By Kathleen Black

Your licensed assistant is potentially one of the most powerful leveraging tools you will ever encounter as a team leader, and equally one of the least common. Their title is licensed assistant or licensed client care, but their role can change the way teams do business. Licensed assistants could be the difference between a job done and a client for life.

There are lots of questions surrounding the role and some confusion as to how they are effectively leveraged.

Before creating a role of licensed assistant for your team, there are a few key things to consider. The first is a personality profile; DISC is your ultimate guide in hiring. The DISC theory of psychologist William Moulton Marston centres on four different personality traits, which are dominance, influence, steadiness and conscientiousness.

Generalizing, team leaders are DC personalities – calculating and strong-willed. Agents can benefit from most combinations of the letters. For example, DIs are the agents who are nailing the negotiations, they’re talkative and domineering. The agents with an uncanny knack for finding the right house early in the game are SC. They are accommodating and analytical.

When you look for the licensed assistant though, you want SI. They are the people who get Christmas cards with a picture of the family from a client they met with eight years ago. And they love it, genuinely. They are lively, talkative and social while being gentle, accommodating and soft-hearted. You know an SI and you call them, “The nicest person you’ve ever met.” Getting that personality type is more important than their past experience. Everyone can point to a time when they called a customer care line and the person on the line did not care about them as a customer. They were not an SI.

Another important thing to consider is the division of tasks in the team. Yes, technically a licensed assistant is an assistant, but do you want them to also carry the role of administrative assistant, reordering the paper and answering general emails? Maybe that is what your team needs and that is the best division of work, but it’s important to know the role the licensed assistant will play. Leveraging the role can easily get to the point where they aren’t answering emails anymore, because they’re always on the road.

On the other hand, looking at the role as “licensed” means they are taking on some of the tasks that are generally handled by agents. This is a good thing. Look at it this way: agents are there for things that make money, licensed assistants are there for everything else. Agent: Three hours at a home inspection means three hours not making money. Licensed assistant: Three hours at a home inspection means three hours of rapport building. If that sounds like a nightmare, you aren’t an SI and therefore not meant to be a licensed assistant. Leverage.

Crucial to the success of the role of a licensed assistant is that it is not a stepping stone.

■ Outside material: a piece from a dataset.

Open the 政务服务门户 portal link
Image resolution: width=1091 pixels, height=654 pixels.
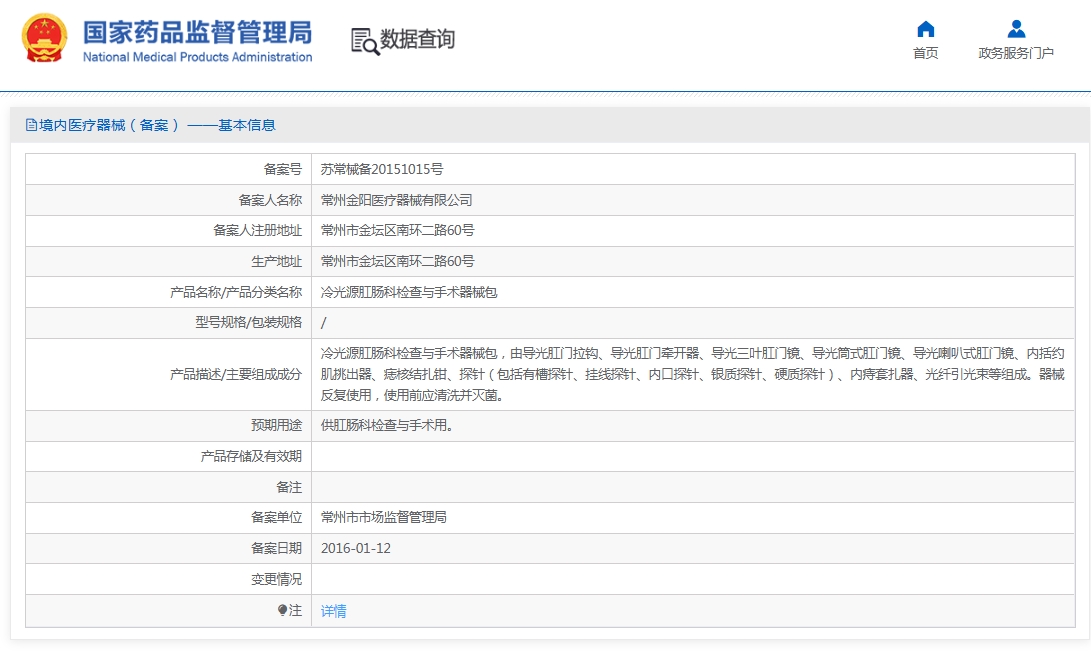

You don’t take on someone new who wants to be a top-selling agent and tell them if they tick all of the boxes they will get out of the role to be able to sell. No. Licensed assistants aren’t punished agents. Licensed assistants are people who know their strengths and the value they present to the team and the client by simply being who they are. Though not something you might consider, your licensed assistant could come to you one day and ask for a budget for Tupperware parties, because years later, they are still getting invited. Those people are still one of the team’s clients. You have to pay your licensed assistant fairly. Their worth to the team will be evident and it should be accurately reflected by a dollar value.

A common misconception is that incorporating the licensed assistant when an agent has already made contact is nearly impossible or will be too awkward. This is not true. You just need to be upfront about it. There are plenty of roles across numerous professions that have people wearing different hats.

An easy example is a nurse and a surgeon. Neither is better than the other, they just have different roles in accomplishing the same task – making you well. The surgeon isn’t there to change your dressings after surgery, but she didn’t not do her job. The nurse didn’t transplant a valve in your heart, but he didn’t not do his job. It’s the same balance in real estate. Your agent lives and breathes the market; they will buy or sell the house, because that is their focus. Your licensed assistant will sit down with the client for coffee and talk with them about how their search is going, or about lowering the price on the house if it isn’t selling. Both of the roles have held up their side to see a successful result – a house was bought or sold and the client is happy.

Licensed assistants are a powerful leveraging tool and could be what your team needs to take the business to the next step. Be aware of the role you expect the licensed assistant to hold, the value you are ready to place on them and an understanding that they are on the same level as agents, just in a different capacity.

My firm created a program specializing in the training and incorporating of unlicensed and licensed assistants to growing successful teams, because it takes a team to reach the fullest potential. All teams require a unique strategy. For some an unlicensed assistant is the best first hire, but not for everyone.